While there is overlap between complex PTSD and BPD, the two conditions have differences. A 2022 article notes that people with complex PTSD had consistently negative self-conceptions, while people with BPD had unstable and changing self-conceptions. In addition, the person must show problems with self-regulation, low self-esteem, a sense of shame or guilt related to past trauma, and problems maintaining relationships with others.
Understanding Flashbacks
- More studies are needed to investigate the biological basis of complex PTSD as a clinical entity and its differences from trauma-induced disorders such as PTSD.
- In a 2017 study, C-PTSD was actually found to be more common than PTSD based on ICD-11 criteria.
- Educating loved ones and the broader community about the nature of PTSD blackouts can help reduce stigma and improve support systems for those affected.
PTSD is a complex mental health condition that develops in response to experiencing or witnessing traumatic events. It is characterized by a range of symptoms, including intrusive thoughts, nightmares, hypervigilance, and avoidance behaviors. Among these symptoms, blackouts represent a particularly challenging aspect of PTSD, often leaving individuals feeling disoriented and disconnected from their own experiences.
Flashbacks and Dissociation in PTSD: How to Cope
Both conditions can also make you feel intensely afraid and unsafe even though the danger has passed. However, despite these similarities, some characteristics differentiate C-PTSD from PTSD according to some experts. C-PTSD has gained attention in the years since it was first described in the late 1980s. However, it is important to note that it is not recognized as a distinct condition in the Diagnostic and Statistical Manual of Mental Disorders, Fifth Edition (DSM-5-TR), the tool that mental health professionals use to diagnose mental health conditions. Ivy Kwong, LMFT, is a psychotherapist specializing in relationships, love and intimacy, trauma and codependency, and AAPI mental health.
Conditions
The particular situation that triggers a person can be random and varies depending on their specific trauma history. A person can be triggered by situations, images, smells, conversations with others, and more. The number and type of ACEs a person experiences can depend on the person’s culture, race, ethnicity, religion, and other identifying factors. Social inequities in the U.S. mean that people from historically marginalized groups can experience more ACEs.
- Trying to engage in everyday activities can be a key step for people working toward leading healthy, balanced lives.
- Setting achievable goals in these areas may improve overall mood and lessen the severity and frequency of symptoms.
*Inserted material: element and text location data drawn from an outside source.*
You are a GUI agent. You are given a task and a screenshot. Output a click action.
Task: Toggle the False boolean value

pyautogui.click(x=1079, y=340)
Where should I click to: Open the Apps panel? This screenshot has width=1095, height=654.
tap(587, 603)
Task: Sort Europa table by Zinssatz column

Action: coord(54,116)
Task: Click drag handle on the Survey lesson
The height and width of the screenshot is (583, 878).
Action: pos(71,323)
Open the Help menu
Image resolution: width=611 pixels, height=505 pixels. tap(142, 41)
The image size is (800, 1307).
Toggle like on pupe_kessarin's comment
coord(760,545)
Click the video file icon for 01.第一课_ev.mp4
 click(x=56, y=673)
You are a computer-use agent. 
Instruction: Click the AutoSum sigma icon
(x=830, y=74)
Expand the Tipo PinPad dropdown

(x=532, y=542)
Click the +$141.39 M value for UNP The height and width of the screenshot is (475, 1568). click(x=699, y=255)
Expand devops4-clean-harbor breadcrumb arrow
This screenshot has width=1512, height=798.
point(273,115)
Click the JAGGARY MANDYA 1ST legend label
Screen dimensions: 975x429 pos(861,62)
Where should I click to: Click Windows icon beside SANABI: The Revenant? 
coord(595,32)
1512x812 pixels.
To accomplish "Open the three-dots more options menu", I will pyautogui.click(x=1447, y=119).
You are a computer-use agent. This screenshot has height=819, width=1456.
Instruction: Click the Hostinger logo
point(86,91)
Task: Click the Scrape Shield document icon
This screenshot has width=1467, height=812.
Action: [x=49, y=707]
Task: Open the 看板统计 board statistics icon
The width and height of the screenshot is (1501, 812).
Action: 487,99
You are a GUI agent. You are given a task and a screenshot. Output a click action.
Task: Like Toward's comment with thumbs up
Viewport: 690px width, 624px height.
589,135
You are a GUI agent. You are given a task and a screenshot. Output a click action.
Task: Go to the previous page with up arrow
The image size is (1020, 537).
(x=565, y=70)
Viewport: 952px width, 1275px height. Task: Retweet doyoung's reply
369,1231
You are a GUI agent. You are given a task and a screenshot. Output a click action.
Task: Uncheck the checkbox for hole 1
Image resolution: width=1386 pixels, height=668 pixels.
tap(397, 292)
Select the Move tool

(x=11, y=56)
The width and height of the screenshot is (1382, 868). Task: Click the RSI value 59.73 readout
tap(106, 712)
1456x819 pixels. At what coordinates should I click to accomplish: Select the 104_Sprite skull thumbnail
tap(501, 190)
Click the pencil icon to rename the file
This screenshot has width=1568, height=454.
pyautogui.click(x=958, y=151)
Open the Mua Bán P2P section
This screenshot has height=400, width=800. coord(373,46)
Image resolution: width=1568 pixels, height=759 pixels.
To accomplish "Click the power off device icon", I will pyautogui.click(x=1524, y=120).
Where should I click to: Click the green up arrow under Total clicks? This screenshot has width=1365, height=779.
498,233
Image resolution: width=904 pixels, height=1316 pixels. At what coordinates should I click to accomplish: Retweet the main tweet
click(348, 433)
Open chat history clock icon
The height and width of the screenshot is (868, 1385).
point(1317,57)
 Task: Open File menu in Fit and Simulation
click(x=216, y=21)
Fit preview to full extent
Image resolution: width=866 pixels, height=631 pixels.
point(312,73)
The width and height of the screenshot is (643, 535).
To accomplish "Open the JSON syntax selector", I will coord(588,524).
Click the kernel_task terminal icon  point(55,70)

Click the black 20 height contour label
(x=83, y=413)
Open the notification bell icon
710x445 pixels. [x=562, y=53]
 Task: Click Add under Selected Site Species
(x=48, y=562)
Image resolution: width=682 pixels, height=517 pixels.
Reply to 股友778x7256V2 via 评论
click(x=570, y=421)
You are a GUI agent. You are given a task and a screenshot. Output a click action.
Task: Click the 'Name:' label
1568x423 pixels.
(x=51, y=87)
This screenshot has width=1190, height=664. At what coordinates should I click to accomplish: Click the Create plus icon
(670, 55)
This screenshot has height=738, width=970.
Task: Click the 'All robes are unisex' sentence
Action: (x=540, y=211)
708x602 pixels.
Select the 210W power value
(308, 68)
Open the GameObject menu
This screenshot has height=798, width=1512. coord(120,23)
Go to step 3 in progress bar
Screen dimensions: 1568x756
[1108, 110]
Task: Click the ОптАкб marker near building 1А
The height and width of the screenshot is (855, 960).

Having a clear operationalization of CPTSD (including a definition and standardized measures such as the ITQ) has been a major advance in the field. Early studies—with DSM-5 PTSD populations and interventions–have not found an advantage so far for phase-based treatments for people who have CPTSD or have found that people with CPTSD benefit as much as those with PTSD from standard PTSD treatments. Future treatment studies may examine whether, in fact, different treatment approaches are needed for different diagnoses. Ideally studies will enroll patients with CPTSD to compare treatments specifically developed for CPTSD (such as phase-based or modular treatments) to standard PTSD treatments, in order to more clearly examine whether a diagnosis of CPTSD should lead to different treatment recommendations than for PTSD.
Many skills can be learned to cope with childhood trauma, and a trauma-informed therapist will work with you to use them. It would seem the amygdalae of survivors, because of being exposed to repeated trauma in the past, works overtime to seek out any situation it sees as something to run from. Medications may help reduce symptoms of C-PTSD, such as anxiety or depression. Antidepressants are often used to treat complex PTSD, including Prozac (fluoxetine), Paxil (paroxetine), and Zoloft (sertraline). In these types of events, a victim is under the control of another person and does not have the ability to easily escape.
What Connects C-PTSD and Memory Loss?
At least 29 studies from more than 15 countries have consistently shown the differences in symptoms between traditional PTSD and its complex variation. Typical PTSD can arise after a traumatic episode, such as a car collision, an earthquake, or a sexual assault. Given that the diagnosis of ICD-11 CPTSD is relatively “young” there have been relatively few treatment studies of ICD-11 CPTSD specifically. We begin by discussing the arguments ptsd blackouts historically made in favor of phase-based treatment, followed by an overview of the few studies to date. If you decide to see a mental health professional, you might receive a C-PTSD diagnosis if you complete the International Trauma Questionnaire. In this manual, C-PTSD includes symptoms of PTSD but focuses on the group of traits often seen with chronic trauma.
The link between PTSD and brain fog
This therapy takes place with a trained, licensed mental health professional, such as a psychologist or psychiatrist. It can provide support, education and guidance to you and/or your loved ones to help you function better and increase your well-being. Sandbox therapy can be potent, especially when you and your therapist begin to rearrange the symbols. Doing this together suddenly gives you a deeper understanding of how you see the people in your life and allows you to feel a sense of power over them.